● **Source material**
════════════════════

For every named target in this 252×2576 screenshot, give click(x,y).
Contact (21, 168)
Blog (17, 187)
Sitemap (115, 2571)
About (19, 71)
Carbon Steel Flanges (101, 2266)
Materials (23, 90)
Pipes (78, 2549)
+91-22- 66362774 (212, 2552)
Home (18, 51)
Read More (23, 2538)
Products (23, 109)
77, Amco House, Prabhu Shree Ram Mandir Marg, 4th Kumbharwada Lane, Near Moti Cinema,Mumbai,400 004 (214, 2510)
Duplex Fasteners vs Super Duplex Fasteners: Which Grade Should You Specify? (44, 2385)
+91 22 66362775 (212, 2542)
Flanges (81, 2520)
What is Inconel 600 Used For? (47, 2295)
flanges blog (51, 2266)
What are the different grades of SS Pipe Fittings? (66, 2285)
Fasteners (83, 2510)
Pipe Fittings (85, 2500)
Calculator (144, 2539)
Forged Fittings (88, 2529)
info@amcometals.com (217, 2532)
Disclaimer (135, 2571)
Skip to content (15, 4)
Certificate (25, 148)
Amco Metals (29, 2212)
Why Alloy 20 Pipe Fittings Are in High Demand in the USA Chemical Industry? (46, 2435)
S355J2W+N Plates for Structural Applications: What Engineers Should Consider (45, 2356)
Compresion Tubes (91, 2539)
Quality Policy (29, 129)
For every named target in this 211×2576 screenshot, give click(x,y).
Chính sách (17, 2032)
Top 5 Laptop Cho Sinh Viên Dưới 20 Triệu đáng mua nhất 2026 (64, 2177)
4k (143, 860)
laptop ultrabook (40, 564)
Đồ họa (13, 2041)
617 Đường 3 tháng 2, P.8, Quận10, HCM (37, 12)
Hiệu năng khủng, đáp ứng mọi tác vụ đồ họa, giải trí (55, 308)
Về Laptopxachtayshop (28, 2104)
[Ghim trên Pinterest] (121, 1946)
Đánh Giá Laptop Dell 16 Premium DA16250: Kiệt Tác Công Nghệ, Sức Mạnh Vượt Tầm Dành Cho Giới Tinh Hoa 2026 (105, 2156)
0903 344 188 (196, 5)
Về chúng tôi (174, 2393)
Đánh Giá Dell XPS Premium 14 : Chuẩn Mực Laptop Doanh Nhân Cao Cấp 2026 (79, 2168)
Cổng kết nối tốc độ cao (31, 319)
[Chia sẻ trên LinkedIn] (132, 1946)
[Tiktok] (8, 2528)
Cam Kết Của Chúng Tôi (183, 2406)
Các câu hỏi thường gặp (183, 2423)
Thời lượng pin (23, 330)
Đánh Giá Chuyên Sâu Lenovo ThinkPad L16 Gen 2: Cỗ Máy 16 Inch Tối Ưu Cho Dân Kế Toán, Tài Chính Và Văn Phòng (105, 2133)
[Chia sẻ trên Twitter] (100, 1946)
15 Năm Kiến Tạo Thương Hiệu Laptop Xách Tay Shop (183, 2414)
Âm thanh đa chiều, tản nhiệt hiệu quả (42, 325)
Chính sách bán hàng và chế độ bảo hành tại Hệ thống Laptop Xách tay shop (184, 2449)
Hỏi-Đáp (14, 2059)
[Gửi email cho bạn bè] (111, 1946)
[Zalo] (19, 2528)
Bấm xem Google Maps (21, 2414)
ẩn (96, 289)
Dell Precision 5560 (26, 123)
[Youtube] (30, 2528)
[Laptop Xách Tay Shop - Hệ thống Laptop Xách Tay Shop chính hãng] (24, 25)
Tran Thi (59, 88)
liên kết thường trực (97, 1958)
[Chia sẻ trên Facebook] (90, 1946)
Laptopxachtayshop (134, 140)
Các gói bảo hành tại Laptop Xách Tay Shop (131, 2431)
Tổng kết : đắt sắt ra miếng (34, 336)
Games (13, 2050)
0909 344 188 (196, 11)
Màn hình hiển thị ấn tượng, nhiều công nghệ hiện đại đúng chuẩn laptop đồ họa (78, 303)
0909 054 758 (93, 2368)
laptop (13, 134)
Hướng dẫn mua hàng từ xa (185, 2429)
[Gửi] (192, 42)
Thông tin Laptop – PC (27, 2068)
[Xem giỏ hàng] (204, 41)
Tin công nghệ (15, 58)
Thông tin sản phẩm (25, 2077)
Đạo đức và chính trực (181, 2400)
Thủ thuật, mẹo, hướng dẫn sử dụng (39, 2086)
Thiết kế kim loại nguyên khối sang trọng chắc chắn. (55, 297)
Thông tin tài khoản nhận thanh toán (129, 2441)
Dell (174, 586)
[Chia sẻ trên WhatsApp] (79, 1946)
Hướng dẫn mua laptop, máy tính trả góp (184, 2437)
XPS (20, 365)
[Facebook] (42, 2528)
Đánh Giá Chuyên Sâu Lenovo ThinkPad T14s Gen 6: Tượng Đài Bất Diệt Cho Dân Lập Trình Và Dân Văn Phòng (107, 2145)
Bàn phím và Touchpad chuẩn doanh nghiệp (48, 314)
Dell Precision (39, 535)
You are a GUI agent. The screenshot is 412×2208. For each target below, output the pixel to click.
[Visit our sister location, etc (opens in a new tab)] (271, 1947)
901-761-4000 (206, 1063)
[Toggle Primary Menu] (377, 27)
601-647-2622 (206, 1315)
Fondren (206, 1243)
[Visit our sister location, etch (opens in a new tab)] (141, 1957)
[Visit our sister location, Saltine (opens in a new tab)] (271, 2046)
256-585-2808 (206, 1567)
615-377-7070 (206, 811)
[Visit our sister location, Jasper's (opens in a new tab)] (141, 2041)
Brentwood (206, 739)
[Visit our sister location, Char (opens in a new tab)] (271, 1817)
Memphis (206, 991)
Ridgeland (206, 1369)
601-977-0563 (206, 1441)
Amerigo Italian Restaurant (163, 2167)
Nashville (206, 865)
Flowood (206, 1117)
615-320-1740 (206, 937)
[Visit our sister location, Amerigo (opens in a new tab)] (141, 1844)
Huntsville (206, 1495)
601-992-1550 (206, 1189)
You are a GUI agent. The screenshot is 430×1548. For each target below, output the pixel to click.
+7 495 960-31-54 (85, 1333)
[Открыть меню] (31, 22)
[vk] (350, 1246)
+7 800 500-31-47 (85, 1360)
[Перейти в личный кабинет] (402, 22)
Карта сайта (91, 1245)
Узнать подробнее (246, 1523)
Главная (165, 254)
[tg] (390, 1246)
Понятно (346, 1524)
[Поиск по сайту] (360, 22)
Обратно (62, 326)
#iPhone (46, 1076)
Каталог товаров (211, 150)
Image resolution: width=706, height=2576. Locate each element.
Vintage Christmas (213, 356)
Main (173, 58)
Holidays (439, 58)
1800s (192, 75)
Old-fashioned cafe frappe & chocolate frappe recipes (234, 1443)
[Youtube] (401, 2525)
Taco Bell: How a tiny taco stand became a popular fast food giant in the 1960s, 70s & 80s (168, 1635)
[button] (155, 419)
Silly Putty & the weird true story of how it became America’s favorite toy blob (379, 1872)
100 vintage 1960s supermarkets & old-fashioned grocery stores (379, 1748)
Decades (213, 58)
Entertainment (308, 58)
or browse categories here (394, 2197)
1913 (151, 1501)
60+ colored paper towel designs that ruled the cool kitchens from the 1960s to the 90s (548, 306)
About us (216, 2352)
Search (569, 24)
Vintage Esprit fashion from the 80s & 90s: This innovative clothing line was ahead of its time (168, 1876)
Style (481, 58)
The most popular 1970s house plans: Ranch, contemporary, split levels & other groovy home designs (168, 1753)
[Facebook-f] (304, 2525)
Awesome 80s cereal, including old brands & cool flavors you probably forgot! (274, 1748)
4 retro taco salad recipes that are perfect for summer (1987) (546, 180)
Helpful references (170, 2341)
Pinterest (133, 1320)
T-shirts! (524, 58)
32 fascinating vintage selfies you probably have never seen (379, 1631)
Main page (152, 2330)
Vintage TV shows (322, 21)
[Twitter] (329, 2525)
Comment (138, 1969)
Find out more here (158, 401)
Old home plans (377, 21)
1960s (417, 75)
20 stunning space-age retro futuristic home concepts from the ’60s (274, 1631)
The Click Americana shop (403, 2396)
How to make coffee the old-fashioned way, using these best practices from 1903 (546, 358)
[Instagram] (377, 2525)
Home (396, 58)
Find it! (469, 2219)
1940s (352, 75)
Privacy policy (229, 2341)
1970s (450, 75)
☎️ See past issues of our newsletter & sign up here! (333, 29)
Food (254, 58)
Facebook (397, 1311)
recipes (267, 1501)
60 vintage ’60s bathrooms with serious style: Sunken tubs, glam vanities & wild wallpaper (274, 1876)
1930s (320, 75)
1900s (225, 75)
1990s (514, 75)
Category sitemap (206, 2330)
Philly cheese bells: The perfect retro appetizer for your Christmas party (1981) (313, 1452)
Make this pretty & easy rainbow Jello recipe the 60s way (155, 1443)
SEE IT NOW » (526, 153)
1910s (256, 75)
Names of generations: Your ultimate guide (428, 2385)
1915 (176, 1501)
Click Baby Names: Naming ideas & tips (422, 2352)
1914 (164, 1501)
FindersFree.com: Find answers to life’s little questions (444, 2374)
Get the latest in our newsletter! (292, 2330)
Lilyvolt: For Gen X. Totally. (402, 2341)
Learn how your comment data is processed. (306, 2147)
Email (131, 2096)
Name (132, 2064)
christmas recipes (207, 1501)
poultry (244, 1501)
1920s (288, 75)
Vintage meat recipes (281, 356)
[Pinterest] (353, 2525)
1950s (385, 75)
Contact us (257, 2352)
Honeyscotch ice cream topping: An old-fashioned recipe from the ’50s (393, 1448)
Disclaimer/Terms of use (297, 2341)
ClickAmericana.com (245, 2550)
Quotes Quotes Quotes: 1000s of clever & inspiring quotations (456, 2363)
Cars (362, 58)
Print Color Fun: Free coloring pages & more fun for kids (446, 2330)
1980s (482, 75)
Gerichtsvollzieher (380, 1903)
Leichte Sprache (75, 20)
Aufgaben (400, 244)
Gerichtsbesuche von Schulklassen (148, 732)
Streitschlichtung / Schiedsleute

════════════════════

● **Exercise objective**
Working from the material above, retype exactly the lines from the one with "Fondren (206, 1243)" through the one with "Nashville (206, 865)", both included, and only those lines.

● **Answer section**
Fondren (206, 1243)
[Visit our sister location, etch (opens in a new tab)] (141, 1957)
[Visit our sister location, Saltine (opens in a new tab)] (271, 2046)
256-585-2808 (206, 1567)
615-377-7070 (206, 811)
[Visit our sister location, Jasper's (opens in a new tab)] (141, 2041)
Brentwood (206, 739)
[Visit our sister location, Char (opens in a new tab)] (271, 1817)
Memphis (206, 991)
Ridgeland (206, 1369)
601-977-0563 (206, 1441)
Amerigo Italian Restaurant (163, 2167)
Nashville (206, 865)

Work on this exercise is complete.